No, you have to be more specific than "recursive functions", many recursive functions will see no such benefit. A simple example is factorial function: adding @lru_cache to that will only slow it down.
This technique ("memoization") is a technique from dynamic programming, and it only works on very particular types of functions. The two criteria are:
* Optimal substructure: the function has to be a recursive function that can be solved by solving "smaller" versions of the same function (this is roughly what people mean when they say a function can be solved "recursively")
* Overlapping subproblems: the smaller sub-problems have to overlap, so that memoizing them actually introduces a benefit.
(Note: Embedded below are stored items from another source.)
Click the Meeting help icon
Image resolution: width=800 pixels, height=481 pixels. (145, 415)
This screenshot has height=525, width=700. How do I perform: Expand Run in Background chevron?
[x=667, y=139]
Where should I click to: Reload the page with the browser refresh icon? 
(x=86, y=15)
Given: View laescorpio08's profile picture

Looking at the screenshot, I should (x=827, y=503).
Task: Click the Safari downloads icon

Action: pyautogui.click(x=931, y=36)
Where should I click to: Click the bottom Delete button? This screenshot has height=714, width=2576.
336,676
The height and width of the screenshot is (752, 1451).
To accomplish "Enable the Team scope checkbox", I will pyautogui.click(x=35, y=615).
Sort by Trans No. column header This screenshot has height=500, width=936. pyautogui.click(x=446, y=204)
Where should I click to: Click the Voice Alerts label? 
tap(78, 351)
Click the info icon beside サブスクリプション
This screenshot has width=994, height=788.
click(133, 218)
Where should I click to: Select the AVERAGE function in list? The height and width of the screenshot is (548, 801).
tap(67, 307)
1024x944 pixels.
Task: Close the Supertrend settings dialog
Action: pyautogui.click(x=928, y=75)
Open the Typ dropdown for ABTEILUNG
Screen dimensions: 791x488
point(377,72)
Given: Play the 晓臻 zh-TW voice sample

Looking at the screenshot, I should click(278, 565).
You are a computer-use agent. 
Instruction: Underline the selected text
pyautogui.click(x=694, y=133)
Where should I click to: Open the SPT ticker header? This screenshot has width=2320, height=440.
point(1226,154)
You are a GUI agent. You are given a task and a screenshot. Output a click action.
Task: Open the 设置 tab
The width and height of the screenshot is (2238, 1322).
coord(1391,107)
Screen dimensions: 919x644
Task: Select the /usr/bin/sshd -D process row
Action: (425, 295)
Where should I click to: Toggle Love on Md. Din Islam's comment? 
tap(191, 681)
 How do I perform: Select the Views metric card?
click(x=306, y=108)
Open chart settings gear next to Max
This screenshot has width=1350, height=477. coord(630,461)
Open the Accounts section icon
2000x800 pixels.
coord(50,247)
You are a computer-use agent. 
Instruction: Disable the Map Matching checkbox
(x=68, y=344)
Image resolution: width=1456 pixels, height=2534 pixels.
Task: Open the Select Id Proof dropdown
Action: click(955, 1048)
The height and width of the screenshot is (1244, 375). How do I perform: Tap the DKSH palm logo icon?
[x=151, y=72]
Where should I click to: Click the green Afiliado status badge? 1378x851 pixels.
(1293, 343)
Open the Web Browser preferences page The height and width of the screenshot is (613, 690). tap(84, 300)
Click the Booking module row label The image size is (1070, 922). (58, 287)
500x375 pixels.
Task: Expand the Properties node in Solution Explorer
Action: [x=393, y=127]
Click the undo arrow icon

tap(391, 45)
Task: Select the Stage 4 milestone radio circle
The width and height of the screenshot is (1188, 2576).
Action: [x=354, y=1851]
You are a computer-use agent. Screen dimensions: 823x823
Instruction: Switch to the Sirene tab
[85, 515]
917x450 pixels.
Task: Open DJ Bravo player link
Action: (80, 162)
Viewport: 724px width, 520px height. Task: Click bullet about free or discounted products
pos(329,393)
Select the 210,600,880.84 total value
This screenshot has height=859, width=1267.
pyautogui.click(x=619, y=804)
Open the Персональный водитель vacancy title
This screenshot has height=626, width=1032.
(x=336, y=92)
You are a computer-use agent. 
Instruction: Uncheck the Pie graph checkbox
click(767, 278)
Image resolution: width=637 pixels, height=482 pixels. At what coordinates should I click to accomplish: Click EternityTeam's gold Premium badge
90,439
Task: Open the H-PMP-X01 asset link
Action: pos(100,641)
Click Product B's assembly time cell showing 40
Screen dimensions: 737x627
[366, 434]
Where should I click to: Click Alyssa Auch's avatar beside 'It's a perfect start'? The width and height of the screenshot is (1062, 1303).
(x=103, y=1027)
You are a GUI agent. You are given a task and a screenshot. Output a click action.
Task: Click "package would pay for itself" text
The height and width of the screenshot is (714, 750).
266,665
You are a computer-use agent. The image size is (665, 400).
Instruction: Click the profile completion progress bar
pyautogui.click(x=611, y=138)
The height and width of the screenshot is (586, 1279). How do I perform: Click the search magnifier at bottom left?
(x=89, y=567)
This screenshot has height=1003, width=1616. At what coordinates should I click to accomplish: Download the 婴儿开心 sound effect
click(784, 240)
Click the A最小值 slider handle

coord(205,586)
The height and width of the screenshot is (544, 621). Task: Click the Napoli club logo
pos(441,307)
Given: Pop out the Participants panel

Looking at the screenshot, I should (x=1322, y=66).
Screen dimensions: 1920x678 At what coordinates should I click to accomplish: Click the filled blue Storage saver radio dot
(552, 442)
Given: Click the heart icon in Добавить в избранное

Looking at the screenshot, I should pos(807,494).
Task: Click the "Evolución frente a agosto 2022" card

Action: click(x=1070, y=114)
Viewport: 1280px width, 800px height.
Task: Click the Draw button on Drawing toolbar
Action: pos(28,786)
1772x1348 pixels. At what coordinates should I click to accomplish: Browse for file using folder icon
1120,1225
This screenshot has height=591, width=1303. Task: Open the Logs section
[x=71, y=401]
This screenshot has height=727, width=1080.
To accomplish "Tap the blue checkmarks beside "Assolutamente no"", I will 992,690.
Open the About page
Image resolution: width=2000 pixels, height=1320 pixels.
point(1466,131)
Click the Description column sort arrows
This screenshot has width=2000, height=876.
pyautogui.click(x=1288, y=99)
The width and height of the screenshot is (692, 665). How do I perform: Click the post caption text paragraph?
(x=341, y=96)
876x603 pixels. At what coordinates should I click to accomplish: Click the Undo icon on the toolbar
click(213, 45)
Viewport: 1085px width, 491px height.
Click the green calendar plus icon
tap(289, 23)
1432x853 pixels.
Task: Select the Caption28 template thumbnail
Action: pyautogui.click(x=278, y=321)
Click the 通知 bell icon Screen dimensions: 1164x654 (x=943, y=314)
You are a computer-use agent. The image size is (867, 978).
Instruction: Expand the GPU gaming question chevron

For instance, in order to calculate F(10) (F(n) being the Fibonacci sequence), you have to calculate F(9) and F(8), and in order to calculate F(9), you have to calculate F(8) and F(7). That means that F(10)'s subproblems overlap with F(9)'s (both require F(8)).
For the factorial function, the first is true, the second is not. There are no overlapping subproblems for calculating the factorial, so memoizing the function in order to speed it up is pointless.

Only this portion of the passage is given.